词语与元素定位数据:
........

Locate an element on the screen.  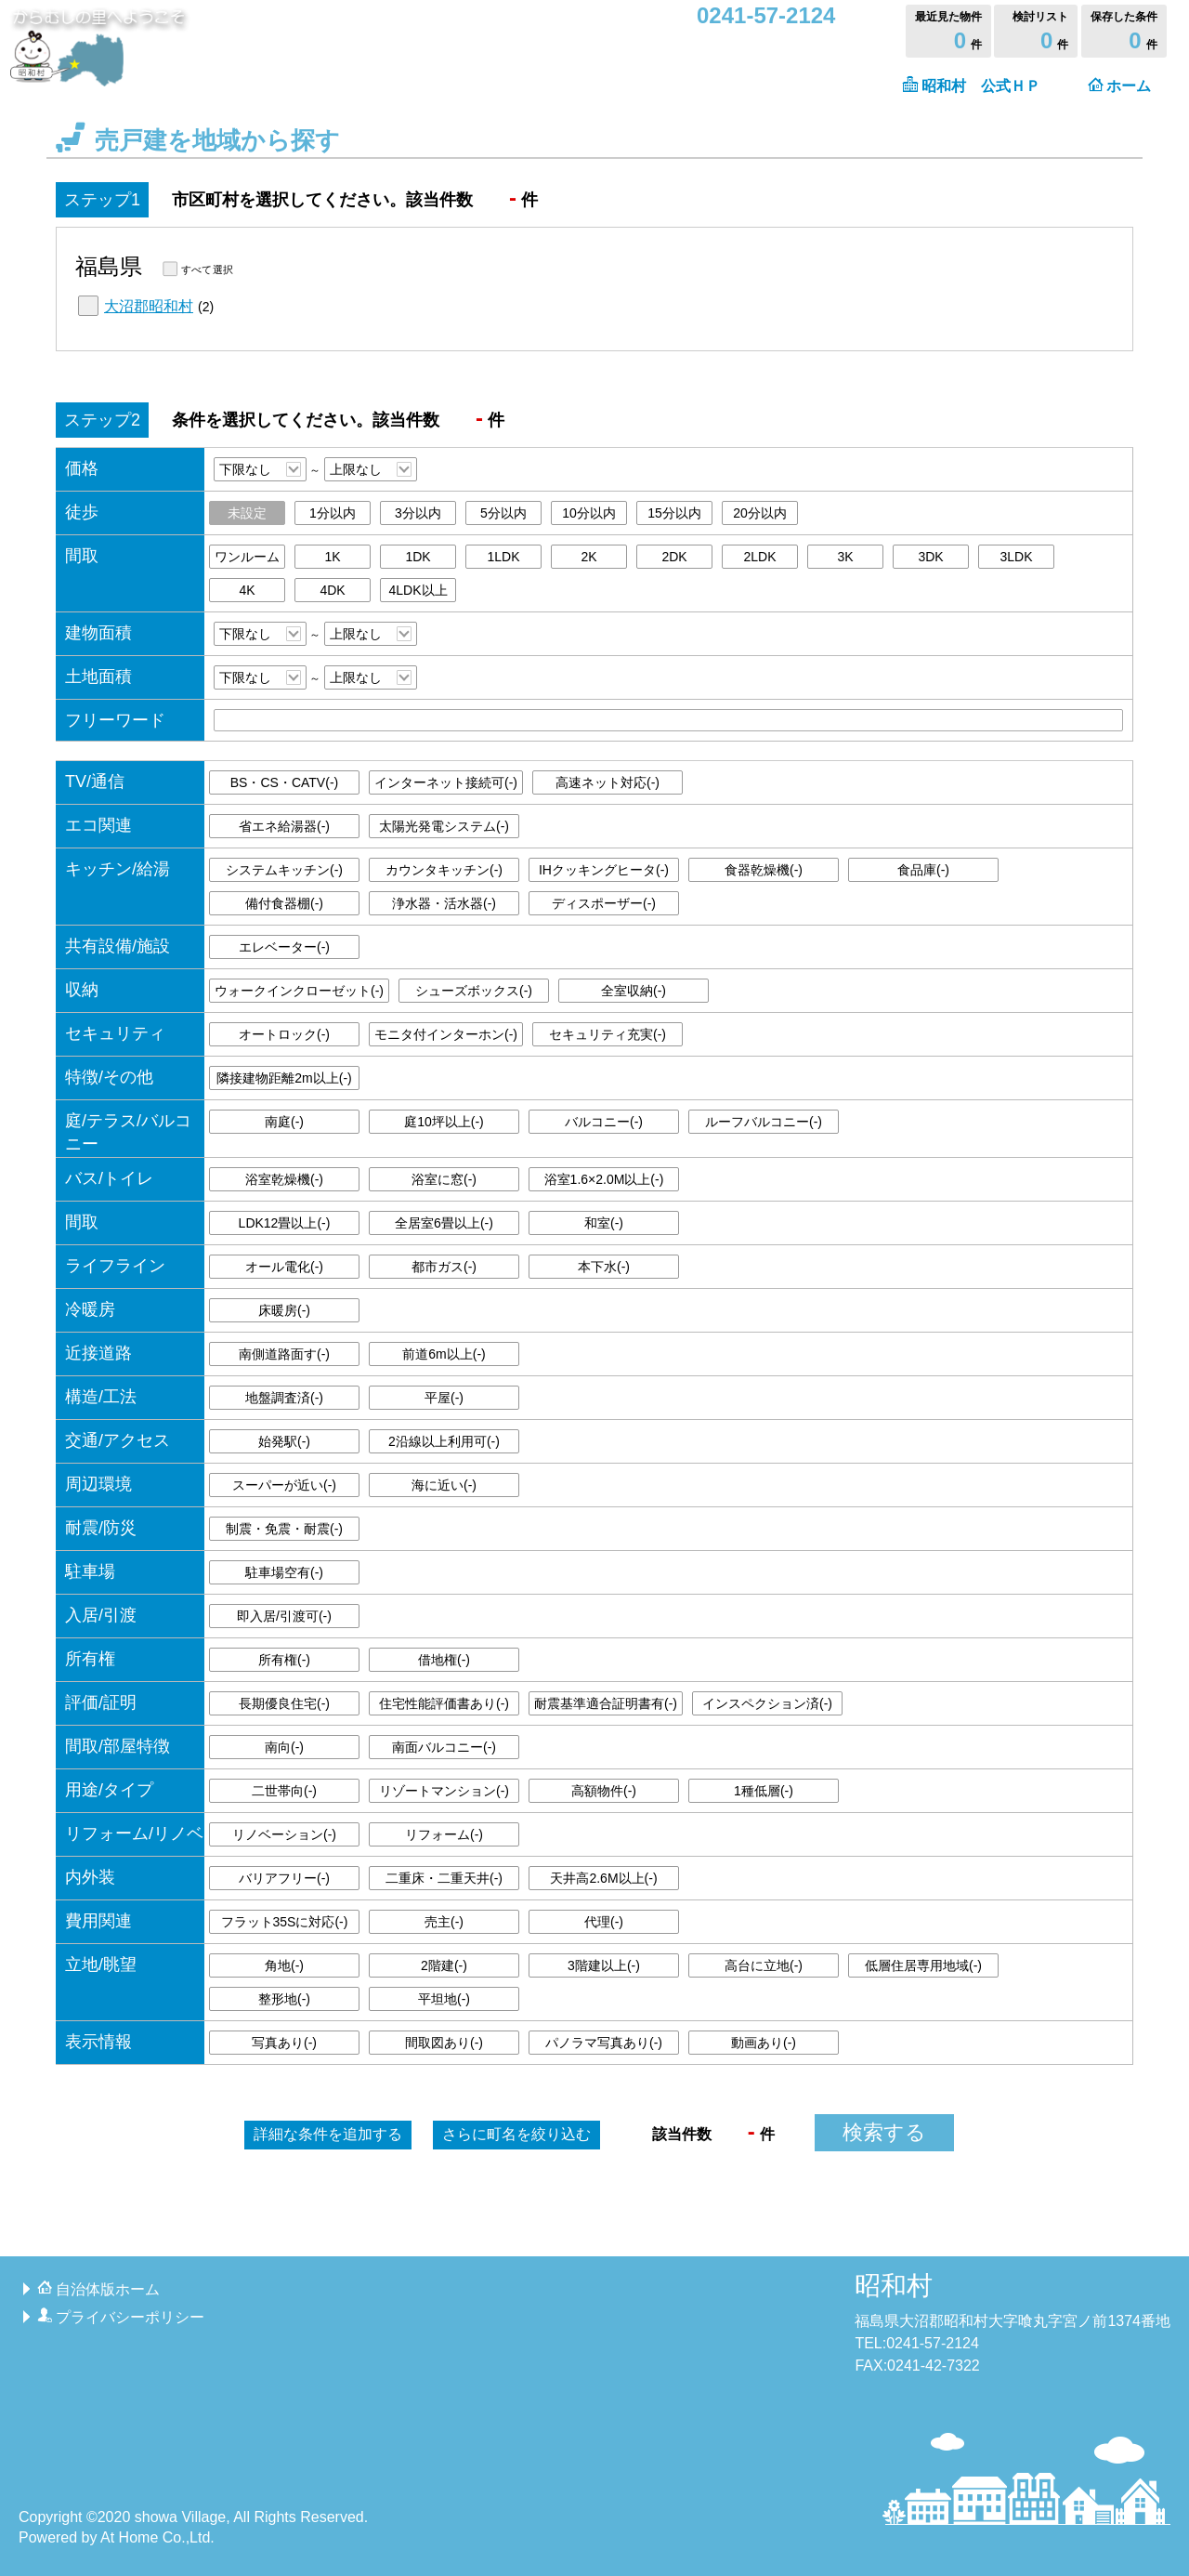
インターネット接続可() is located at coordinates (445, 782).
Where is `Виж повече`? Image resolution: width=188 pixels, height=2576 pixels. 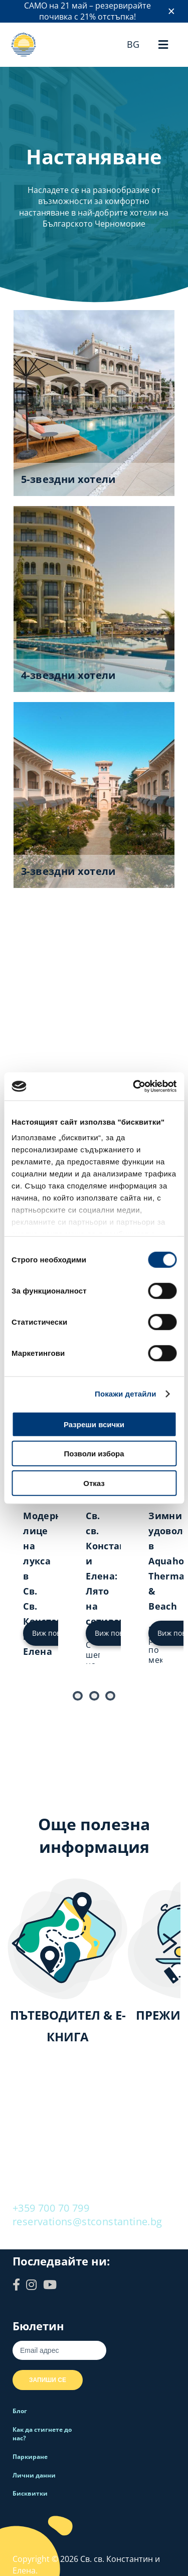
Виж повече is located at coordinates (52, 1633).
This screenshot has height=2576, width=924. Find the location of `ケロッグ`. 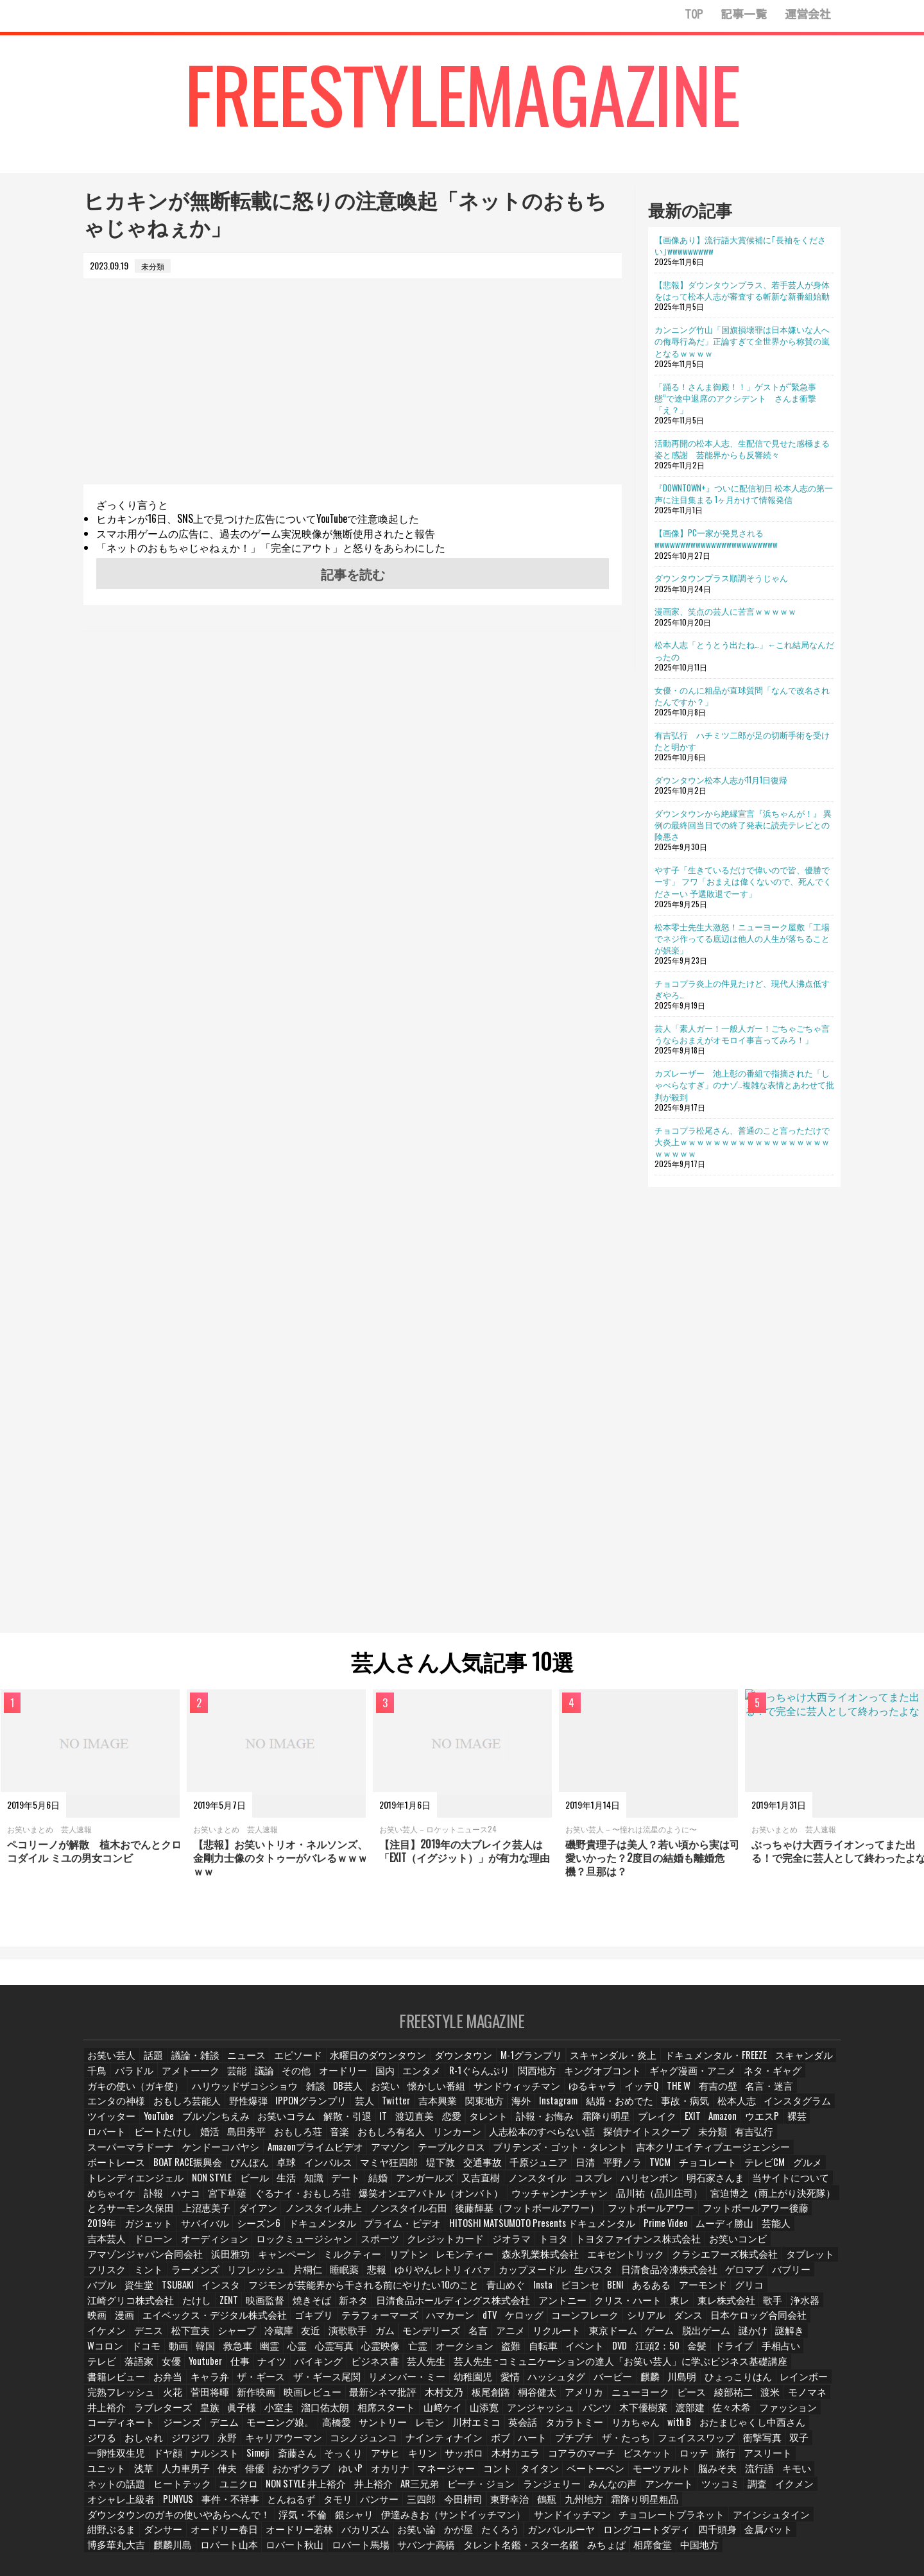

........

把上面全部条目逐字照录一遍，答案里不要放图片。

Locate an element on the screen.  
インターネット接続可() is located at coordinates (445, 782).
Where is `Виж повече`? Image resolution: width=188 pixels, height=2576 pixels. 
Виж повече is located at coordinates (52, 1633).
This screenshot has height=2576, width=924. Find the location of `ケロッグ`. 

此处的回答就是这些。